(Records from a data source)
· · · · · · ·
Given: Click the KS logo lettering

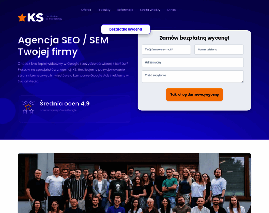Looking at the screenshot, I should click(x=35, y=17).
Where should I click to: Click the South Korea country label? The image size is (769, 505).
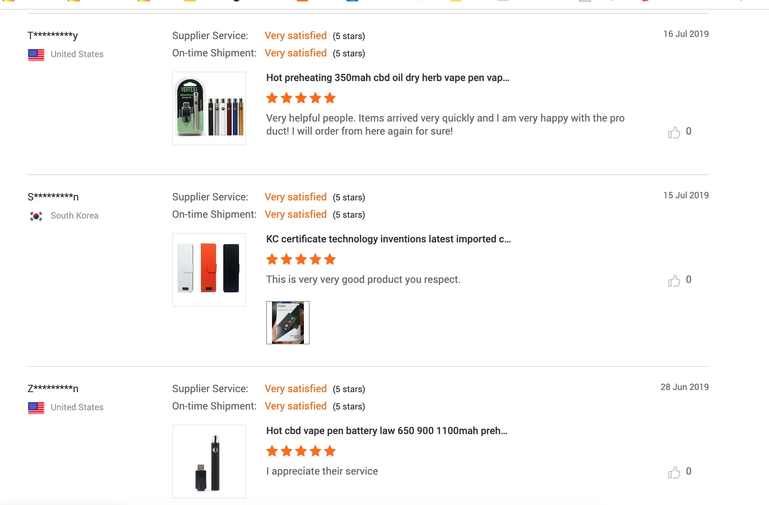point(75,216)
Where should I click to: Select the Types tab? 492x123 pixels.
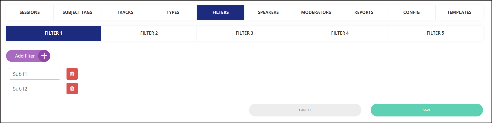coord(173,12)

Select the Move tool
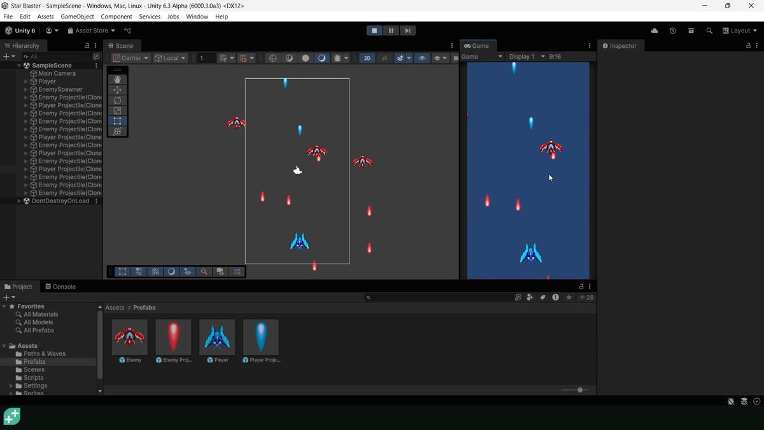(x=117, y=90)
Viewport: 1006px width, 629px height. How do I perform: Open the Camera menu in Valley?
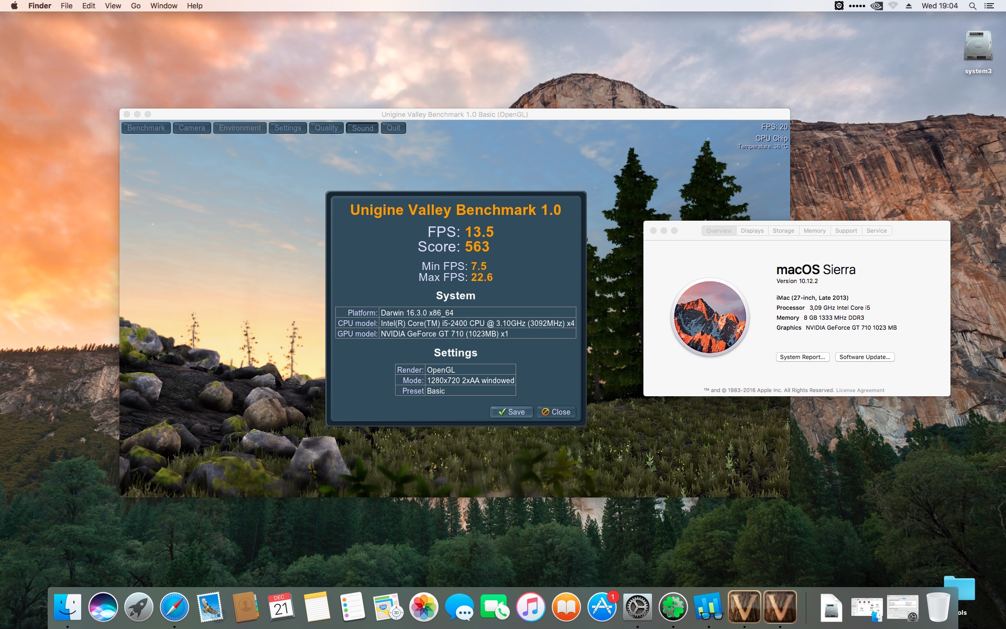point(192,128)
· · · · · · ·
Aim of the task -
Restate all of the records above word for word, omitting the pictures.

Task answer -
Given: Click the KS logo lettering

Looking at the screenshot, I should click(x=35, y=17).
Where should I click to: Click the South Korea country label? The image size is (769, 505).
point(75,216)
Where should I click to: Select the Types tab? 492x123 pixels.
coord(173,12)

Select the Move tool
(x=117, y=90)
Viewport: 1006px width, 629px height. How do I perform: Open the Camera menu in Valley?
point(192,128)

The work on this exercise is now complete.